Thomas and Conlan highlight a class of 14 players that also includes LaDainian Tomlinson, Sterling Sharpe and Tony Boselli.
The new College Football Hall of Fame class announced by the National Football Foundation at a news conference in Dallas also featured a couple of Heisman Trophy finalists and two of the best offensive linemen of the early 1990s.
Tomlinson led the nation in rushing in his final two seasons at TCU (1999 and 2000) and finished fourth in the Heisman voting in 2000.
"This is a great honor," said Tomlinson, who attended the news conference. "As a kid you never set out to land in the College Football Hall of Fame. You're just playing with your buddies, having fun, playing a game that you love."
Tomlinson thanked TCU for giving him a chance.
"TCU was the first school to offer me a scholarship," he said. "I didn't have many, but they believed in me."
Georgia Tech quarterback Joe Hamilton was the Heisman runner-up to Ron Dayne in 1999.
Boselli played tackle at Southern California from 1991-94 and was the second overall draft pick by the Jacksonville Jaguars in 1995. Louisiana Tech tackle Willie Roaf was a finalist for the Outland Trophy as a senior in 1992 before going on to a long NFL career.
Sterling Sharpe held virtually every receiving record when he left South Carolina after the 1987 season.
The rest of the players who will be inducted during the National Football Foundation's awards banquet in December are: North Carolina cornerback Dre Bly; Purdue defensive tackle Dave Butz; Maine linebacker John Huard; Stanford running back Darrin Nelson; UCLA quarterback John Sciarra; McNeese State defensive back Leonard Smith; and Mississippi tight end Wesley Walls.
The two coaches who will join the Hall of Fame are Mike Bellotti, who led Oregon from 1995-2008, and Jerry Moore, who coached at North Texas, Texas Tech and Appalachian State.

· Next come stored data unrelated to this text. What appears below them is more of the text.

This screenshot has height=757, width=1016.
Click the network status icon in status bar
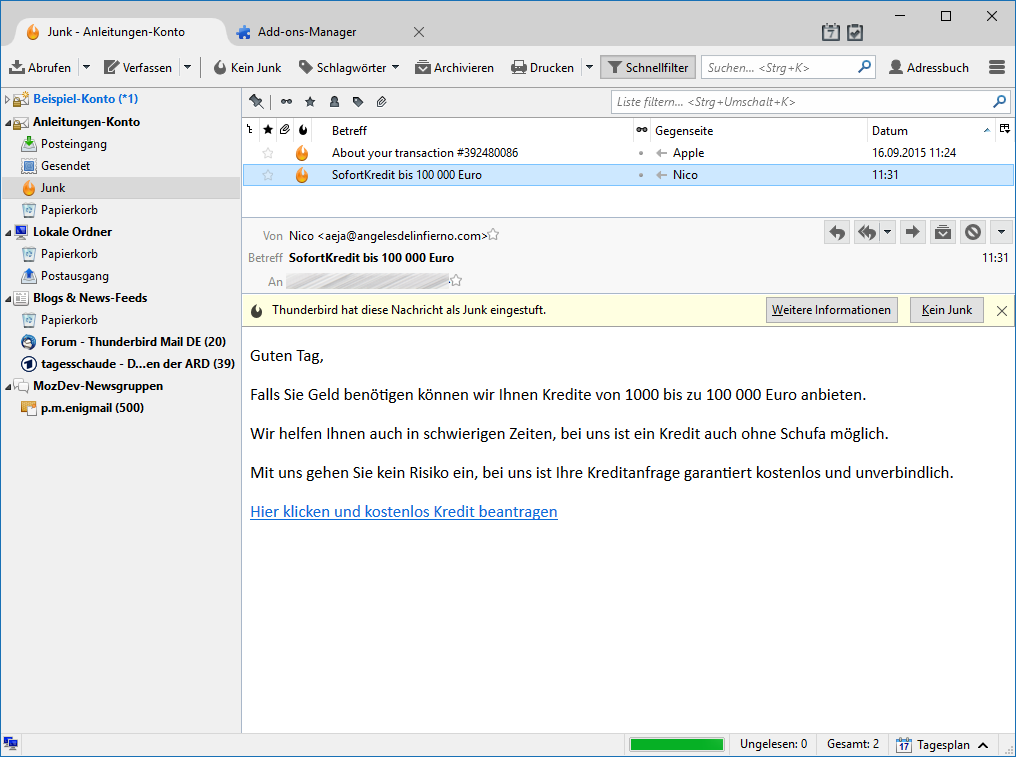coord(10,743)
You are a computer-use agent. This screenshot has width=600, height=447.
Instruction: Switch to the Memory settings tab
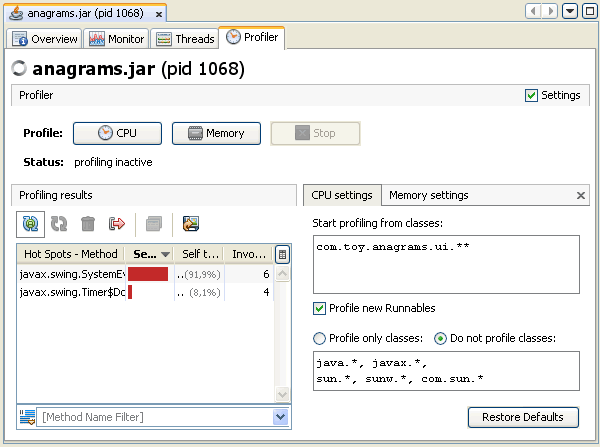pos(428,195)
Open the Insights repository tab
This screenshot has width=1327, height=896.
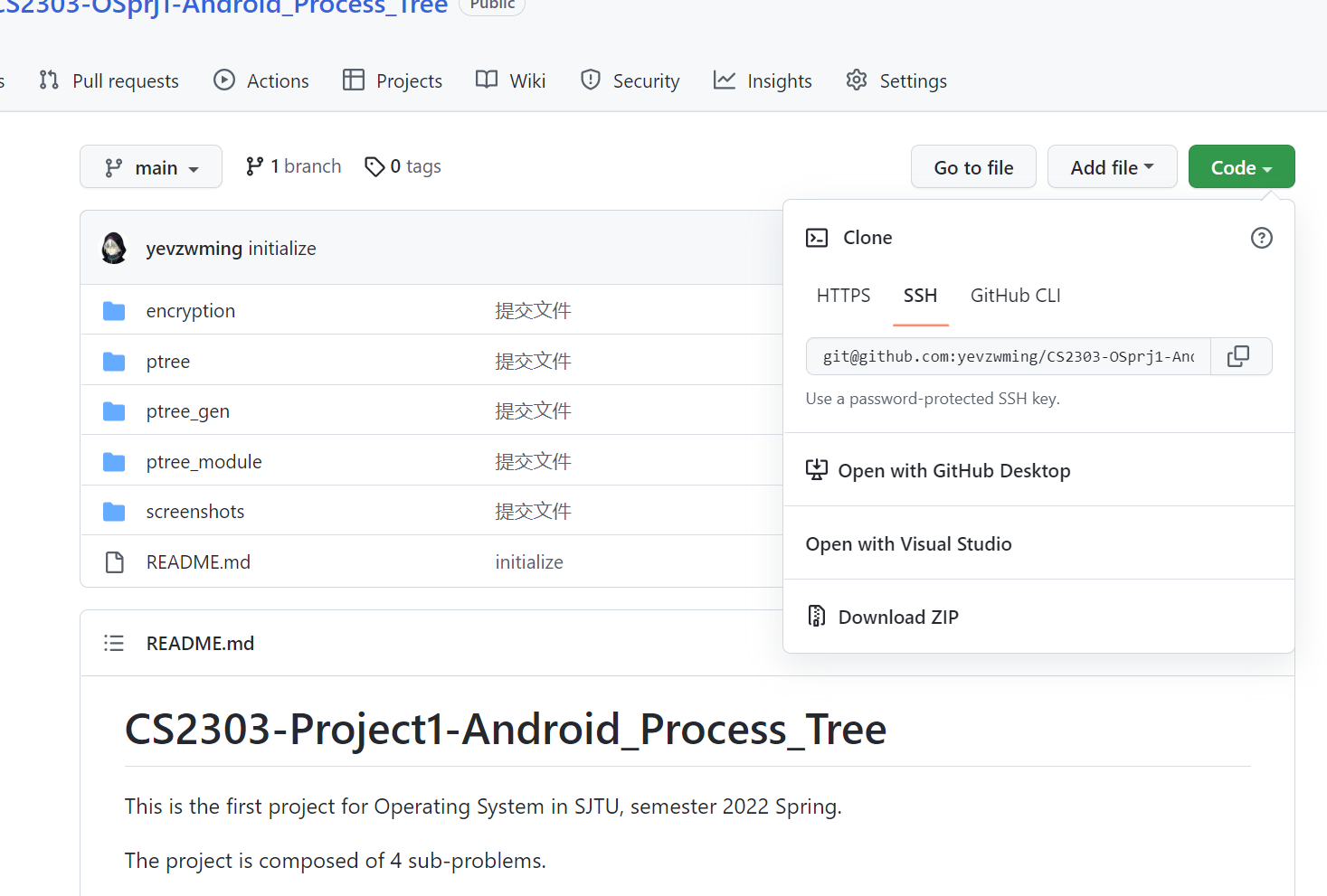(763, 80)

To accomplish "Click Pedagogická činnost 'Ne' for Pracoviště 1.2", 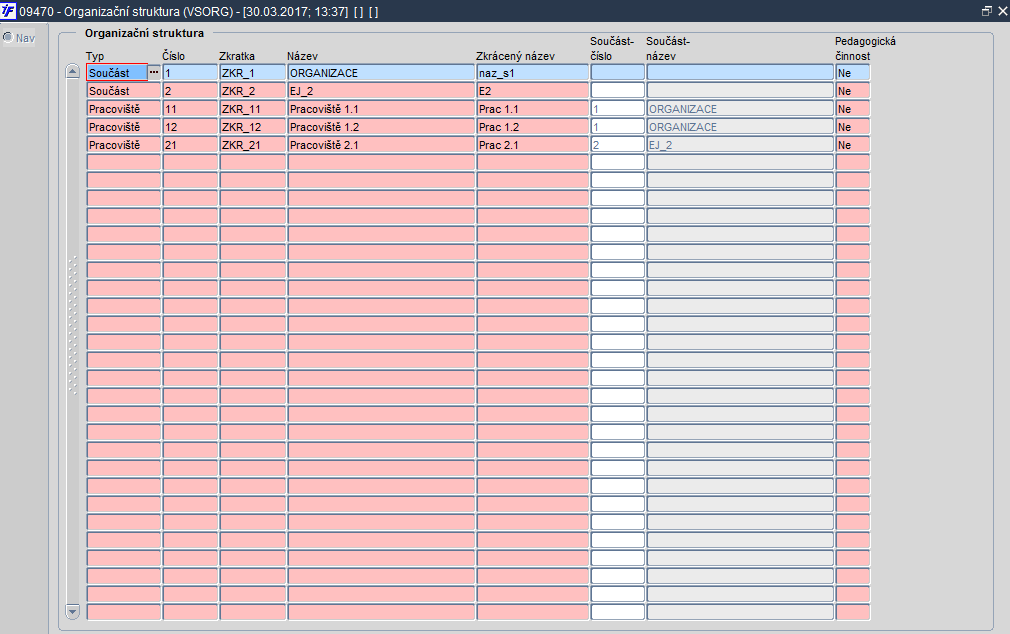I will coord(853,127).
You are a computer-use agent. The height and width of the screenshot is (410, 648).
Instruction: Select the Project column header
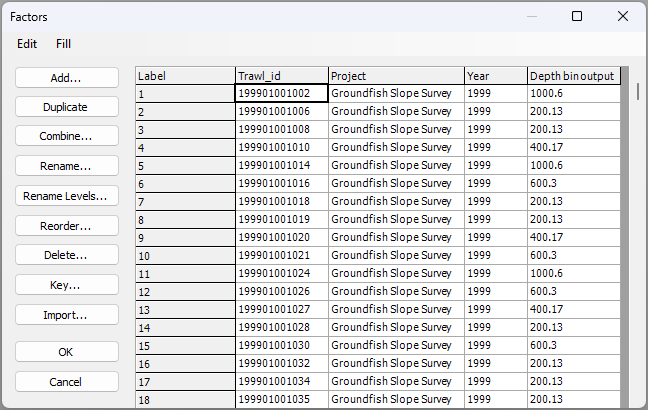pos(396,76)
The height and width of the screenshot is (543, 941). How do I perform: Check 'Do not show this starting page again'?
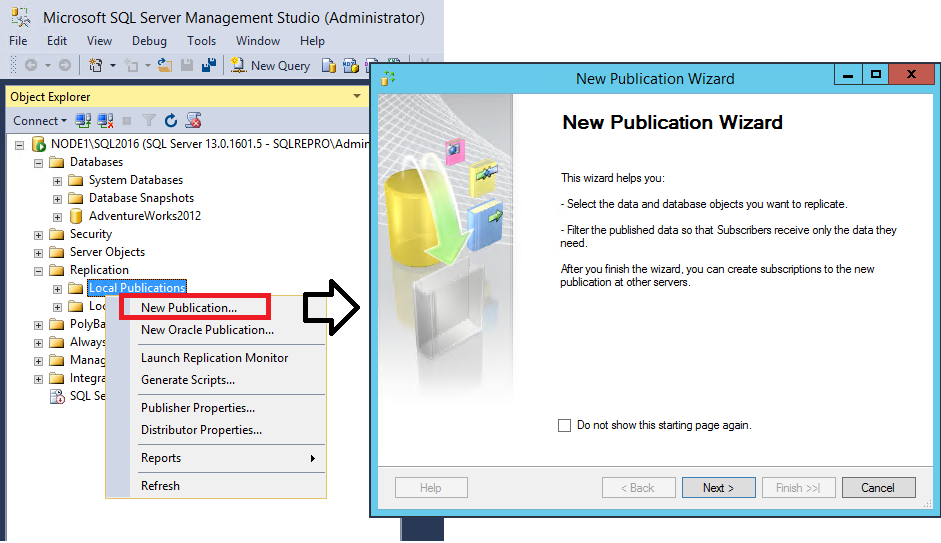(x=565, y=425)
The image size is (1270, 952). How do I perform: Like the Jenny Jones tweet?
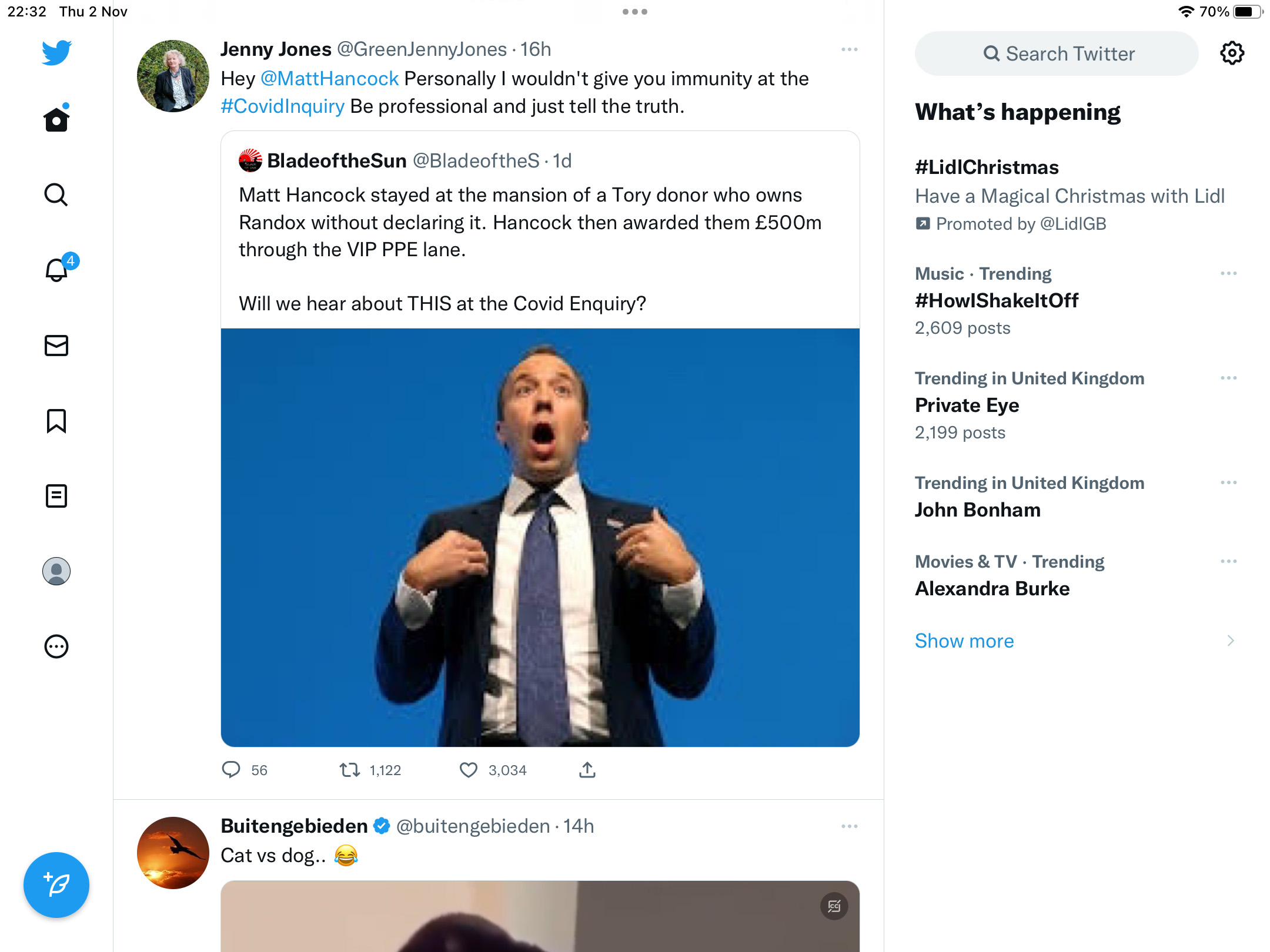tap(469, 770)
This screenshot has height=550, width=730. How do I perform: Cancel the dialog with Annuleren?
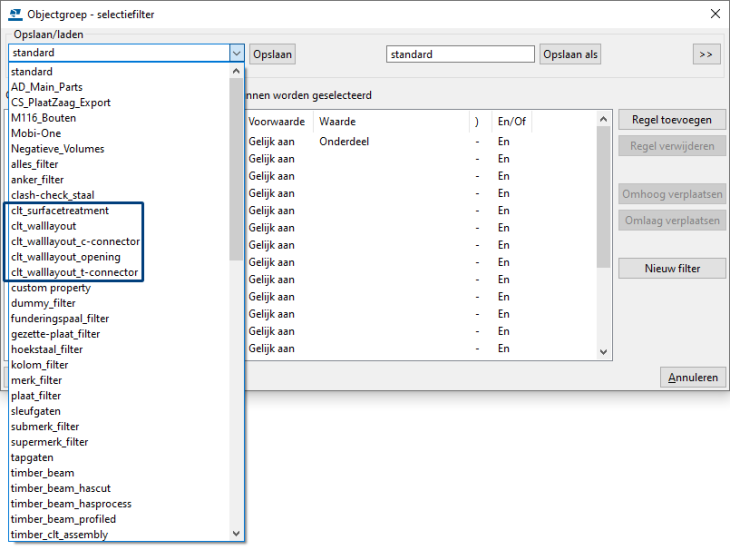click(692, 378)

Conlan, who was also in attendance, helped lead Penn State and coach Joe Paterno to the 1986 national championship.
"It's been a tough time the last few years at Penn State," he said, fighting back tears as he thanked the late Paterno. "We miss you, Coach," he said.
"He was a wonderful man. I owe him everything; he took a chance on me. He knew most of us wouldn't play in the NFL, so he taught us everything we would need to know in life. He was a father figure to all of us."